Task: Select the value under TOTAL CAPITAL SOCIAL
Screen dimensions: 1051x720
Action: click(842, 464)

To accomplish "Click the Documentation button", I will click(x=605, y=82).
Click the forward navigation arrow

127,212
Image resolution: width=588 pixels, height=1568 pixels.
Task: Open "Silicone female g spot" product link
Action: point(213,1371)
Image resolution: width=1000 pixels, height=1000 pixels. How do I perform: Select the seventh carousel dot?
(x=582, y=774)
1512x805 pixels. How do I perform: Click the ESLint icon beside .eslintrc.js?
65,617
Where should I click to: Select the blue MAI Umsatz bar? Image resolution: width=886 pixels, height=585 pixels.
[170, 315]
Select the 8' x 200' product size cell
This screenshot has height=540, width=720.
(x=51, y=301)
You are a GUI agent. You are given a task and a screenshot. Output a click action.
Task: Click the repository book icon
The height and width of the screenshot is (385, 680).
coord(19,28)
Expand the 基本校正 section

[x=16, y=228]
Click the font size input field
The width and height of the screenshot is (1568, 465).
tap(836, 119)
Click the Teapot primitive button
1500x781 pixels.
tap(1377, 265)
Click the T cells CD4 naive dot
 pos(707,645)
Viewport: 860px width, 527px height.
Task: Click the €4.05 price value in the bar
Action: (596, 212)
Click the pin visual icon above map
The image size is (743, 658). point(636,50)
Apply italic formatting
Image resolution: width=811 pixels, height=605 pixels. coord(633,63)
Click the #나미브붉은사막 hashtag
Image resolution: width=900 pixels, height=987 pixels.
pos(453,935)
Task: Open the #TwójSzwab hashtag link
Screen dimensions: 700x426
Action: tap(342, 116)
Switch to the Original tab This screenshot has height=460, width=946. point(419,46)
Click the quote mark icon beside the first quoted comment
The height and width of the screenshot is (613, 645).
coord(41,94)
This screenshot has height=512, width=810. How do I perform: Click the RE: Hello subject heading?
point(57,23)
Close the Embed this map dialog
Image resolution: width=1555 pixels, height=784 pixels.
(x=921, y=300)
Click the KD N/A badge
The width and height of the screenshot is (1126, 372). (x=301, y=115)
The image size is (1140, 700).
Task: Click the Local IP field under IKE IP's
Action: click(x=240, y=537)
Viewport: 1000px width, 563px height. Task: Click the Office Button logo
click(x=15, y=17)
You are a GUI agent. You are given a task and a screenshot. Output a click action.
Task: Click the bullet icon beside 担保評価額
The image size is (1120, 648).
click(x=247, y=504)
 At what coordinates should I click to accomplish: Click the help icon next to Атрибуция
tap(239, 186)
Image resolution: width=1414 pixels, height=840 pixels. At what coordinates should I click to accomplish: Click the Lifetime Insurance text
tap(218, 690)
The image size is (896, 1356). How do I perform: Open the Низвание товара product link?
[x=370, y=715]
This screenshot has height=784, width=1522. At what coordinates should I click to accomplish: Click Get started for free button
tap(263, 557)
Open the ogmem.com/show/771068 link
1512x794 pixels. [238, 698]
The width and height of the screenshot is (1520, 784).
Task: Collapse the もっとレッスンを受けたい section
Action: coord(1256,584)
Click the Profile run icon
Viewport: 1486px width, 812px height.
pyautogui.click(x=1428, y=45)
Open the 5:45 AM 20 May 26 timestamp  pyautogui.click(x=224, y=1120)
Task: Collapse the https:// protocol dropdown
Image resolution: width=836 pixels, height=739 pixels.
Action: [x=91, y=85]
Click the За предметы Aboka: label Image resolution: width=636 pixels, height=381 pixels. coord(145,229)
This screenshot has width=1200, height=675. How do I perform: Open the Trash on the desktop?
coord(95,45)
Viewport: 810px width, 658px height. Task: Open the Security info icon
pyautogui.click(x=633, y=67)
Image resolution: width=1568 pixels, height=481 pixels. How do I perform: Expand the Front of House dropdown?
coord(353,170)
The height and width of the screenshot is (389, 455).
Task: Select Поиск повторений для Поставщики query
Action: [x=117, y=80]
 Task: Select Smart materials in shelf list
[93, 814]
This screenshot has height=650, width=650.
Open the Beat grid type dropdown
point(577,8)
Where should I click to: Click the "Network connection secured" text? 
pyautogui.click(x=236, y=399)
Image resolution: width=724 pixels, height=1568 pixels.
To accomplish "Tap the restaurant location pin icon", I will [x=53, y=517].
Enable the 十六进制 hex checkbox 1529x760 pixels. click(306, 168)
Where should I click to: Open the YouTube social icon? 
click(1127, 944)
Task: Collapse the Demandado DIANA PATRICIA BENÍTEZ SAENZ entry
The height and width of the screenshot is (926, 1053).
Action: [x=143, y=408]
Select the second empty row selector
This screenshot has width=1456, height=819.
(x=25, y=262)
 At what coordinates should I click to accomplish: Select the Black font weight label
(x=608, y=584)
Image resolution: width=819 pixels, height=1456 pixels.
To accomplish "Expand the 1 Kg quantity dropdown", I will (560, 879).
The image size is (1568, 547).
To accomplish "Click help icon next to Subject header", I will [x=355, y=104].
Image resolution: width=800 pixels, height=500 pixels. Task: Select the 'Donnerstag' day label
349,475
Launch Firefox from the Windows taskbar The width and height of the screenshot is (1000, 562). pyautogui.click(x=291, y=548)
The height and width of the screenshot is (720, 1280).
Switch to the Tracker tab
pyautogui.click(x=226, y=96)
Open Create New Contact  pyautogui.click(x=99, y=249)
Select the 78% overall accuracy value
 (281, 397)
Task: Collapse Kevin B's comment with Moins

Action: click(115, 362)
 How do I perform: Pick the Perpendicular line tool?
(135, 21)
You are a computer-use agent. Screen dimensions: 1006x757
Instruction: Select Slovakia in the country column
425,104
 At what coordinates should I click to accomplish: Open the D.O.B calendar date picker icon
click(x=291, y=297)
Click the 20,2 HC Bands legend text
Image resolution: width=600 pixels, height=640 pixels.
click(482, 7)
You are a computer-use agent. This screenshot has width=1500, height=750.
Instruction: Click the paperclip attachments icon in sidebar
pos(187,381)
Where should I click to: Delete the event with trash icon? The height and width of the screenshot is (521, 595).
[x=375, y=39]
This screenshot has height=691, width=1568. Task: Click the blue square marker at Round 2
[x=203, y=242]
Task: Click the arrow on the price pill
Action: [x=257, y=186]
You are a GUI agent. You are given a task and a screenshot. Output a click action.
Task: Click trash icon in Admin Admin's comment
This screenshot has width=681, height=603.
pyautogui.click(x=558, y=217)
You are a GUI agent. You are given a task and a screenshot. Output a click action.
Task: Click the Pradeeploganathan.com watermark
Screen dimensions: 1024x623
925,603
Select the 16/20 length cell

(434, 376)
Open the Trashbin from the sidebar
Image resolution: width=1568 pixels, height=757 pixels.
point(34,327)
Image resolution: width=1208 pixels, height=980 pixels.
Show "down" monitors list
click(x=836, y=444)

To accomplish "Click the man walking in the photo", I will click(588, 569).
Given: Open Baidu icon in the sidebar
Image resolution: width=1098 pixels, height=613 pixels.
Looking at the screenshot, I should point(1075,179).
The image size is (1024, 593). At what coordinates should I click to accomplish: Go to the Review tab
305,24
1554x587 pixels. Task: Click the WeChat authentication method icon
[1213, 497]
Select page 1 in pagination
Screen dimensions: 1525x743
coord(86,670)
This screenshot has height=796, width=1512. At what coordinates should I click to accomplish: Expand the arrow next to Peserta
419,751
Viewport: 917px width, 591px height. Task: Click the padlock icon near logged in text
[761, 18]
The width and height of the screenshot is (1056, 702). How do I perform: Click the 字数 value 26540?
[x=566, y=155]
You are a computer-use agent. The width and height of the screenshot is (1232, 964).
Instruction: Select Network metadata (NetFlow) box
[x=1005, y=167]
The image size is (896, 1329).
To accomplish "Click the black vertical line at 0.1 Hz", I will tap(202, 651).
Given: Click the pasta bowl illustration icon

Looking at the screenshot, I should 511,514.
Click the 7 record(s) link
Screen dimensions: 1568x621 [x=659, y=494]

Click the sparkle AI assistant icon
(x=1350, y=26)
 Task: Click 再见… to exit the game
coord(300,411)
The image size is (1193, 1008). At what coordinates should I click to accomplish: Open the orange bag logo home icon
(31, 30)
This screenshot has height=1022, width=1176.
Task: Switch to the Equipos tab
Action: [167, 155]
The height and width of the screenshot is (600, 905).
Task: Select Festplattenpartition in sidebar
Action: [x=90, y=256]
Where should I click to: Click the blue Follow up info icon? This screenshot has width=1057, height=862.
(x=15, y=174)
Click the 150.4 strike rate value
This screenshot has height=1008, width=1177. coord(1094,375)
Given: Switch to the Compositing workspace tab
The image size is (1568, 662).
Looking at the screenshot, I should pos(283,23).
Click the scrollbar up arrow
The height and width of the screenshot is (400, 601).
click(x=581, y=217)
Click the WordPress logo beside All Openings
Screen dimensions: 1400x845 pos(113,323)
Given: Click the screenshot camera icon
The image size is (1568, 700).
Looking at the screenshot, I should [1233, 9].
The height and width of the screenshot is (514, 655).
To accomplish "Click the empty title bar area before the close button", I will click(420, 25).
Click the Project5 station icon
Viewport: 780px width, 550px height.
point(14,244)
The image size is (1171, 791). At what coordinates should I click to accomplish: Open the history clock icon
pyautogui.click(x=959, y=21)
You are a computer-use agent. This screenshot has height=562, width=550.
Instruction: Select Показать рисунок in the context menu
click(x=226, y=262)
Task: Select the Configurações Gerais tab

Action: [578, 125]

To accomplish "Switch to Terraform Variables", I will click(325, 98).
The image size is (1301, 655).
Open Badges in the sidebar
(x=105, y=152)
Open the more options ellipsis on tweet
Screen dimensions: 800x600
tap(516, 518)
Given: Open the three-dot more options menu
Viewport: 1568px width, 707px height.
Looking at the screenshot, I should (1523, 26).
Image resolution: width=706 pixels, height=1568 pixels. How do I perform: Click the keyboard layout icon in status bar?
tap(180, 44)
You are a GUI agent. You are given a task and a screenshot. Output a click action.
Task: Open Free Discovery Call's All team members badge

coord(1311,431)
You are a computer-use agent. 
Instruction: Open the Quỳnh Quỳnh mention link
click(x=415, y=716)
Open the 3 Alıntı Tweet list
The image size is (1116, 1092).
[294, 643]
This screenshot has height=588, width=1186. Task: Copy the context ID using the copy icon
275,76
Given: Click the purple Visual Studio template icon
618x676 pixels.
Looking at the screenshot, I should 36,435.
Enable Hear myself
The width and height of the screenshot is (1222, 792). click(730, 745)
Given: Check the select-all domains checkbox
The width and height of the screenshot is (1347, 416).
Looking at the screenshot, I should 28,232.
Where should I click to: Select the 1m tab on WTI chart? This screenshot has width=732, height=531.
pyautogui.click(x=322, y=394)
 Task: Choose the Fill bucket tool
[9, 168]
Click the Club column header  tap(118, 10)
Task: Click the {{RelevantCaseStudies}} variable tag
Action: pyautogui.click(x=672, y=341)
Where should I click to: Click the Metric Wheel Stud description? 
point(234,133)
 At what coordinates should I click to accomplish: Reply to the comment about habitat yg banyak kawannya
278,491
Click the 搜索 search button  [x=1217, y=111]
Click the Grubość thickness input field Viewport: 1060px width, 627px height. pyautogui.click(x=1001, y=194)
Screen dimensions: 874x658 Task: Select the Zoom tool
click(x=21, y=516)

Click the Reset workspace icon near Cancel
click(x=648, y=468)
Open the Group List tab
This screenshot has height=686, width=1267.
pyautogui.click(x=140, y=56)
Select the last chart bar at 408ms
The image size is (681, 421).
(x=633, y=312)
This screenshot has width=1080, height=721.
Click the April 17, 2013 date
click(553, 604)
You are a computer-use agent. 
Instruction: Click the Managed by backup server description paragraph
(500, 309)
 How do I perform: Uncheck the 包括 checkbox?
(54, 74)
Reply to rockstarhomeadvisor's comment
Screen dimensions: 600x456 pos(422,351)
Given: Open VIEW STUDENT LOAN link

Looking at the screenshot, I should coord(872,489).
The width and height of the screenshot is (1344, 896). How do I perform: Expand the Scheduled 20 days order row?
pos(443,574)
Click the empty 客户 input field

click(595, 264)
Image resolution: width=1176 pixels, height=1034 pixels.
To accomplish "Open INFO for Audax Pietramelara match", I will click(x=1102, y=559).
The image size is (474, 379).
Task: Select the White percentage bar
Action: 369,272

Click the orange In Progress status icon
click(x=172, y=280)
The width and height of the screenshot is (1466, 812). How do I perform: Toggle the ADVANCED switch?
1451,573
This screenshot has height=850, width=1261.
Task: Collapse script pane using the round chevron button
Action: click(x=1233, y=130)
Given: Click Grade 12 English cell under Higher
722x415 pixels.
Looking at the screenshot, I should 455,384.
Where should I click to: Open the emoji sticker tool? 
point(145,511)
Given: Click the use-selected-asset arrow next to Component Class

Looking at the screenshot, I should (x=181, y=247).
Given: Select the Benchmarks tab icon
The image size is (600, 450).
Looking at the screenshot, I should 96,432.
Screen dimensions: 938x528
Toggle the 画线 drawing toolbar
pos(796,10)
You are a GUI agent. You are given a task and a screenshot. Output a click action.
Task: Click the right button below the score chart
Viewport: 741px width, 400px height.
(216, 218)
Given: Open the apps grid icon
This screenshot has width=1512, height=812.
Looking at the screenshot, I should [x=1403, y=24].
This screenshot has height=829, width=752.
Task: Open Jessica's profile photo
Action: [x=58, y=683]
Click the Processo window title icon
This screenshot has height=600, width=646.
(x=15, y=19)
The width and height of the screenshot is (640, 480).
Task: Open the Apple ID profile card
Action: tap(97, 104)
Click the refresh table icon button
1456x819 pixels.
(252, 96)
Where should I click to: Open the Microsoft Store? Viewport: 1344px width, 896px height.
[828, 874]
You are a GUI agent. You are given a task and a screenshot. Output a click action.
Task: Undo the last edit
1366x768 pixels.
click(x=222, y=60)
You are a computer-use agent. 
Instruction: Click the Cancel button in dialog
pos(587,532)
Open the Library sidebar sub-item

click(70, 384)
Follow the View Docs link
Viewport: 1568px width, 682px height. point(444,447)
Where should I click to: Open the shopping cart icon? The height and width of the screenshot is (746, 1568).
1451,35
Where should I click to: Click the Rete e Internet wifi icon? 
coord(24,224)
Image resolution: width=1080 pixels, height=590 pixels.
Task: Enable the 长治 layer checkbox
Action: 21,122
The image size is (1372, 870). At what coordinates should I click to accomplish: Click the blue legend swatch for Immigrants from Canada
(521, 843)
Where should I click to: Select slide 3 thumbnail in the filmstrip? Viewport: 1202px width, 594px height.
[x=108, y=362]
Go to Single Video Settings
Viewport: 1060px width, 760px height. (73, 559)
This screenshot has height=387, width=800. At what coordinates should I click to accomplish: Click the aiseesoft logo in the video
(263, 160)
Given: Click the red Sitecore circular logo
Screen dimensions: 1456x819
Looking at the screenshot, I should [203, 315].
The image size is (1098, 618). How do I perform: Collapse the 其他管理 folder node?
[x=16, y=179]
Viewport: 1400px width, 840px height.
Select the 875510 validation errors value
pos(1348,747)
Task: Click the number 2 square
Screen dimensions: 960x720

######

### EXERCISE:
Look through the data above. Find each line with the string "title" and copy it.

### SOLUTION:
To accomplish "Click the empty title bar area before the close button", I will click(420, 25).
Click the Processo window title icon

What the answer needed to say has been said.